Addio al centro amministrativo del Credit Suisse?

Nel caso specifico la variante mirava a dare la possibilità ad alcuni privati e al Credit Suisse di realizzare stabili residenziali e amministrativi su tre mappali oggi edificati con solo due case e un posteggio collettivo.

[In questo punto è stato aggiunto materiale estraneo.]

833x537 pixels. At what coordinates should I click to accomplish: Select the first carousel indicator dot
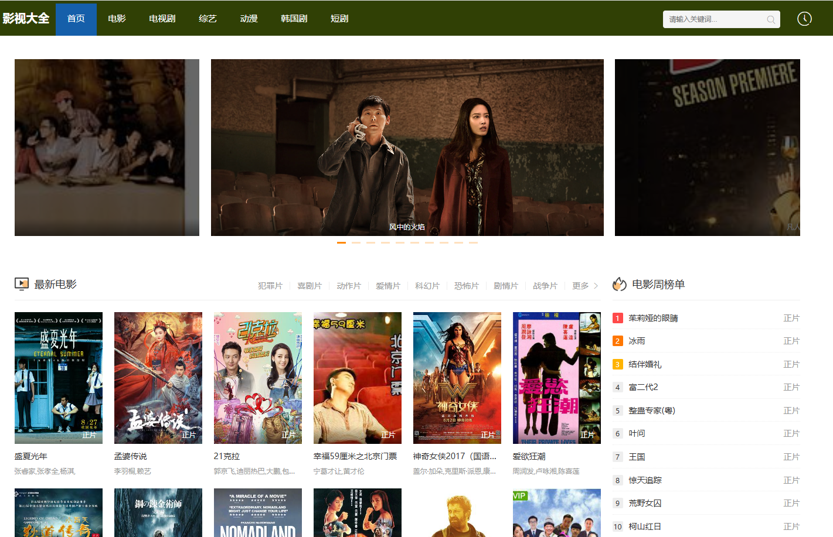click(341, 242)
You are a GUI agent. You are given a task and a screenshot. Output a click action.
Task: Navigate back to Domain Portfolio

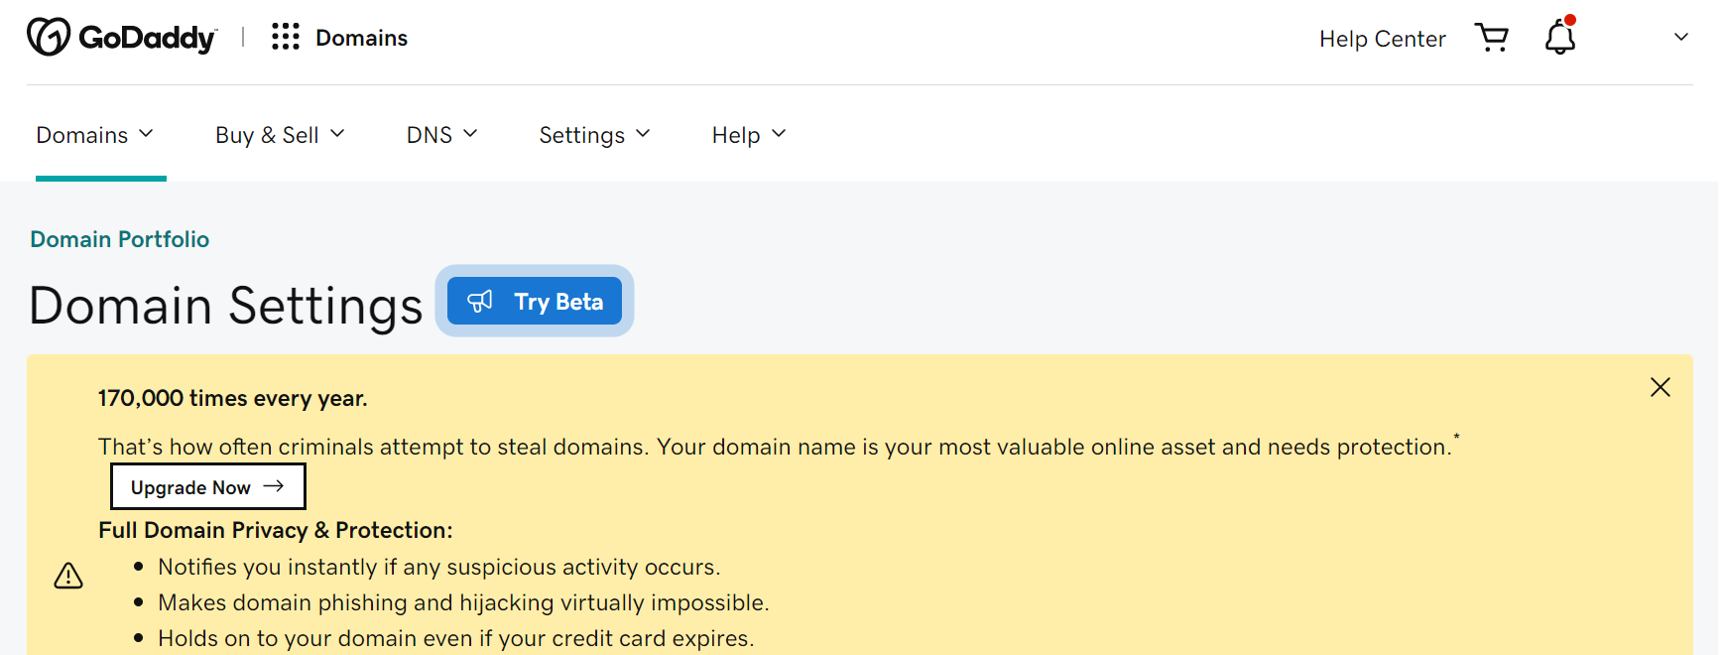click(x=119, y=239)

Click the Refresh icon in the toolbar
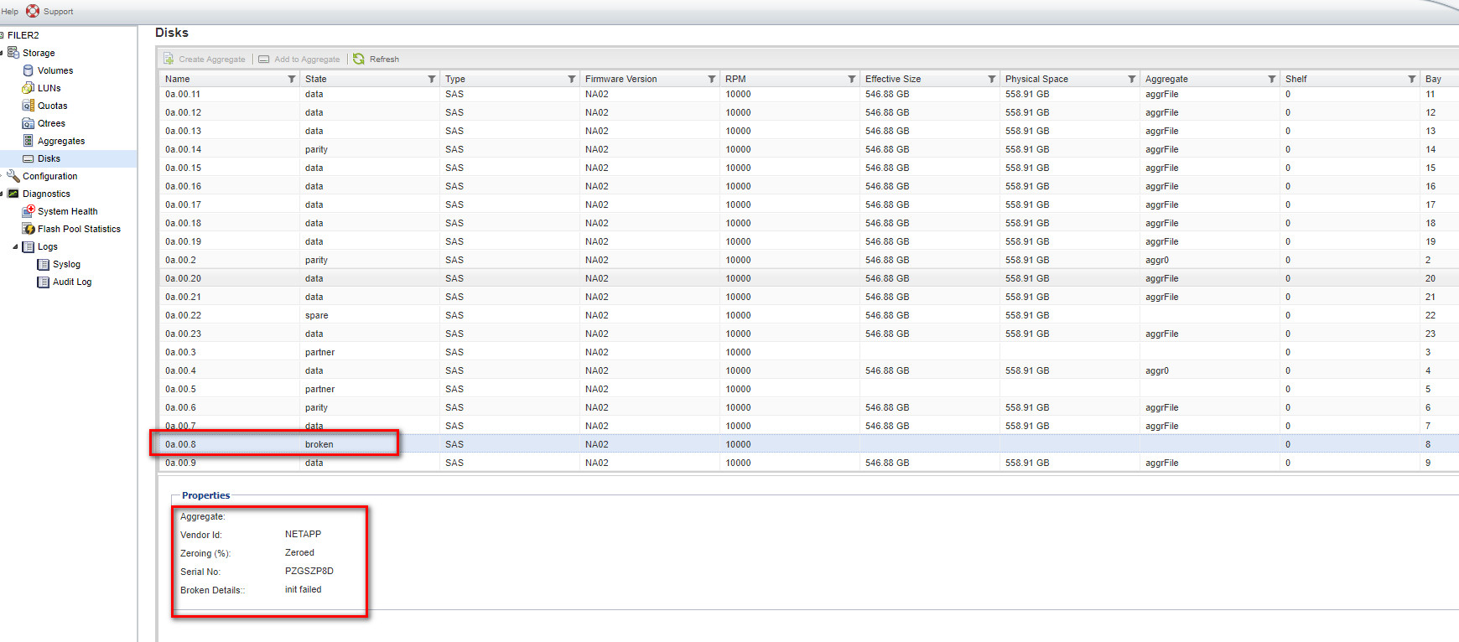pyautogui.click(x=359, y=59)
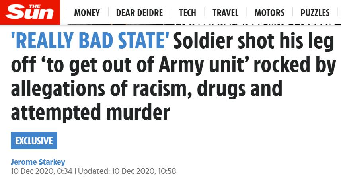The image size is (341, 181).
Task: Click the divider between MONEY and DEAR DEIDRE
Action: click(108, 12)
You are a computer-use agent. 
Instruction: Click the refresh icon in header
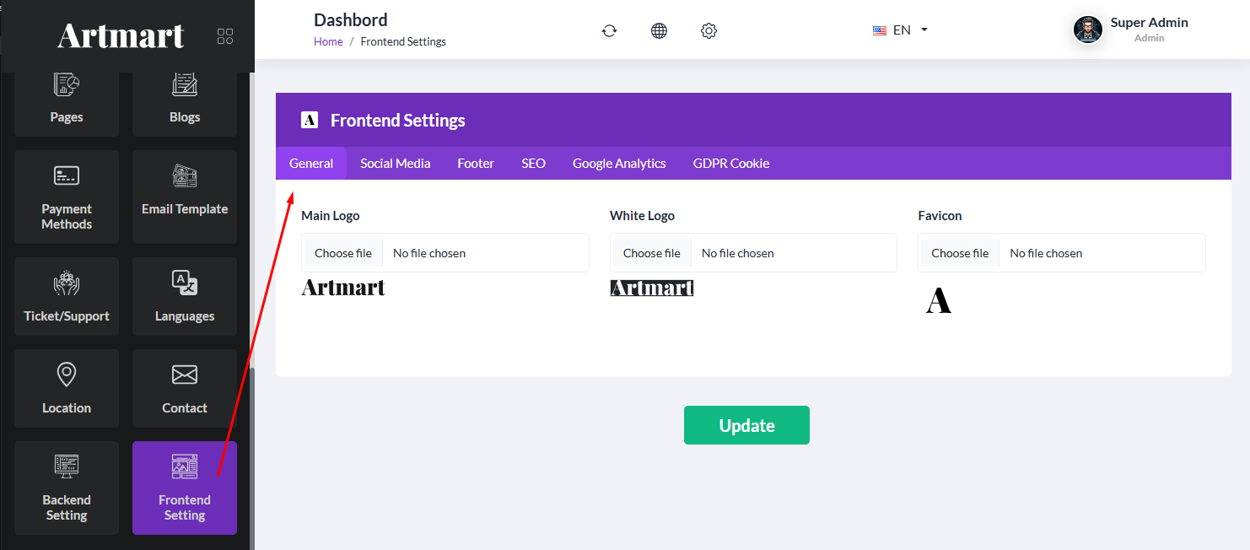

Un’importante occasione di sviluppo economico per la capitale – avallata peraltro dalla popolazione che nel febbraio 2014 ha respinto il referendum dei Verdi – considerato che il Credit Suisse, già proprietario del vicino Business Center, si è sempre dichiarato pronto a investire 50 milioni per realizzare appartamenti e piccoli commerci a ridosso del riale Dragonato, nonché uffici lungo via Tatti da destinare a uno dei propri centri amministrativi nel quale creare centinaia di posti di lavoro. 

Il Tf  ha dunque fatto proprie le considerazioni del Consiglio di Stato e del Tram, secondo cui – oltre al punto preponderante della compensazione inesistente – i tre mappali non sono correlati alla parte di città già edificata, poiché quasi completamente privi di costruzioni, sono posti in posizione periferica rispetto al comparto insediato e non sono connessi ad esso, ma anzi separati dal Dragonato. A nulla sono valse le garanzie fornite sulla qualità edificatoria degli insediamenti previsti.